• DOCUMENT
%%
A network card (also called a network adapter, network interface card, or NIC for short) acts as the interface between a computer and a network cable. The purpose of the network card is to prepare, send, and control data on the network. In this article we will introduce this component.
A network card usually has two indicator lights (LEDs):
The orange (10 Mb/s) or red (100 Mb/s) LED indicates network activity (sending or receiving data).
To prepare data to be sent the network card uses a transceiver, which transforms parallel data into serial data. Each card has a unique address, called a MAC address, assigned by the manufacturer, which lets it be uniquely identified among all the network cards in the world.
Network cards have settings which can be configured. Among them are hardware interrupts (IRQ), the I/O address and the memory address (DMA).
To ensure that the computer and network are compatible, the card must be suitable for the computer's data bus architecture, and have the appropriate type of socket for the cable. Each card is designed to work with a certain kind of cable. Some cards include multiple interface connectors (which can be configured using jumpers, DIP switches, or software). The most commonly used are RJ-45 connectors.
Note: Certain proprietary network topologies which use twisted pair cables employ RJ-11connectors. These topologies are sometimes called pre-10BaseT .
Finally, to ensure that the computer and network are compatible, the card must be compatible with the computer's internal structure (data bus architecture) and have a connector suitable for the kind of cabling used.
A network card is the physical interface between the computer and cable. It converts the data sent by the computer into a form which can be used by the network cable, transfers that data to another computer and controls the data flow between the computer and cable. It also translates the data coming from the cable into bytes so that the computer's CPU can read it. This is why a network card is an expansion card inserted into an expansion slot.
The paths taken by data moving with a computer are called buses. Multiple side-by-side paths force data to move in parallel, and not in series (one after another).
The computer and the card must communicate so that data can travel between them. For this reason, the computer assigns part of its memory to cards that include DMA (Direct Access Memory).
The interface card indicates that another computer is requesting data from that computer.
The computer's bus transfers the data from the computer memory to the network card.
If the data is moving too fast for the adapter to process, they are placed in the card's buffer memory (RAM), where they are temporarily stored while the data is being sent and received.
%%
• GIVEN INSTRUCTION
Copy the network card text from "A network card is the" to "(Direct Access Memory).", switching "CPU" to "processor".

• INFORMATION SUPPLIED
%%
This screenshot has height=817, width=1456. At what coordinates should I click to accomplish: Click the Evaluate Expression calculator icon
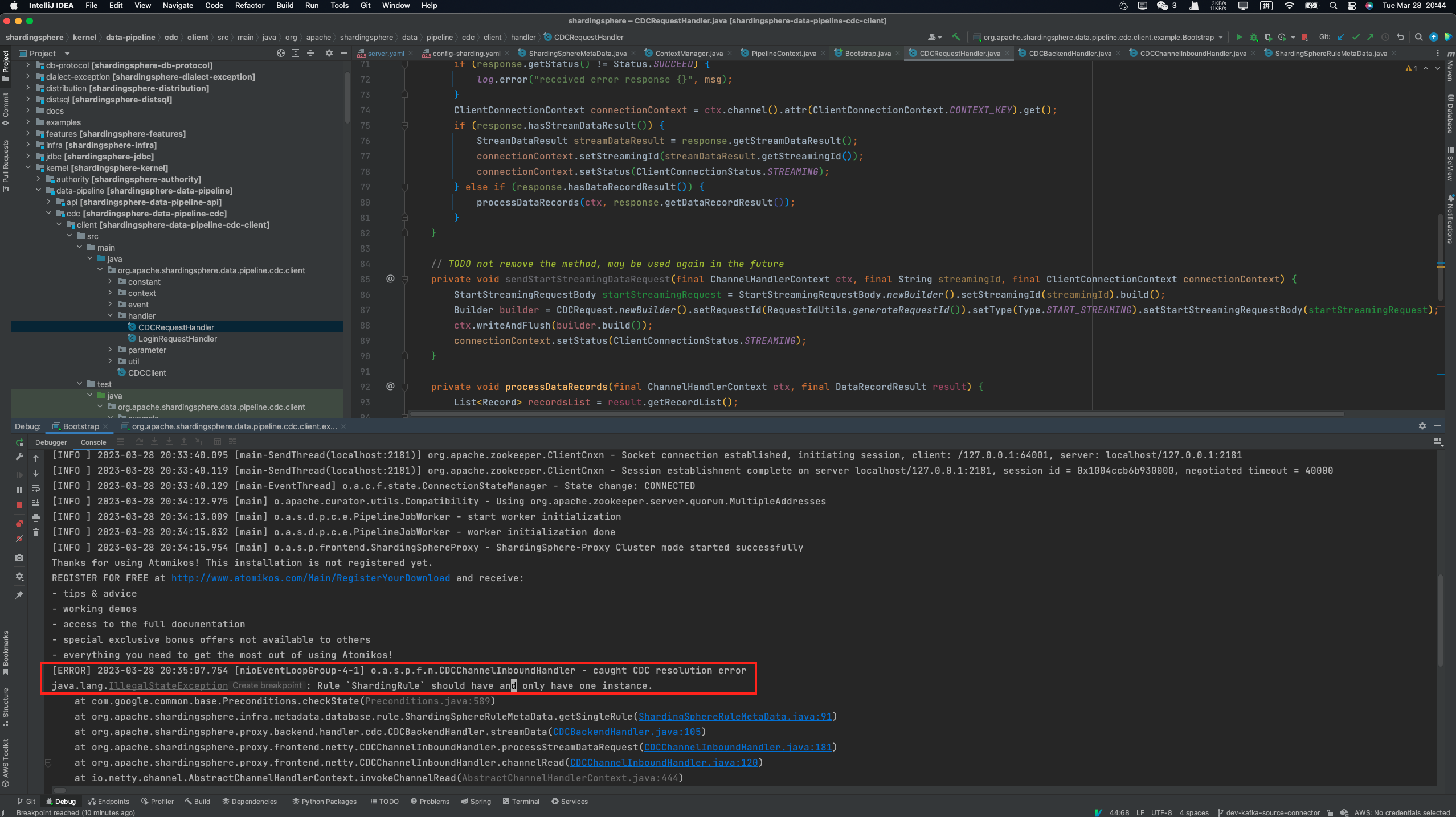218,442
%%
• COMPLETE ANSWER
A network card is the physical interface between the computer and cable. It converts the data sent by the computer into a form which can be used by the network cable, transfers that data to another computer and controls the data flow between the computer and cable. It also translates the data coming from the cable into bytes so that the computer's processor can read it. This is why a network card is an expansion card inserted into an expansion slot.
The paths taken by data moving with a computer are called buses. Multiple side-by-side paths force data to move in parallel, and not in series (one after another).
The computer and the card must communicate so that data can travel between them. For this reason, the computer assigns part of its memory to cards that include DMA (Direct Access Memory).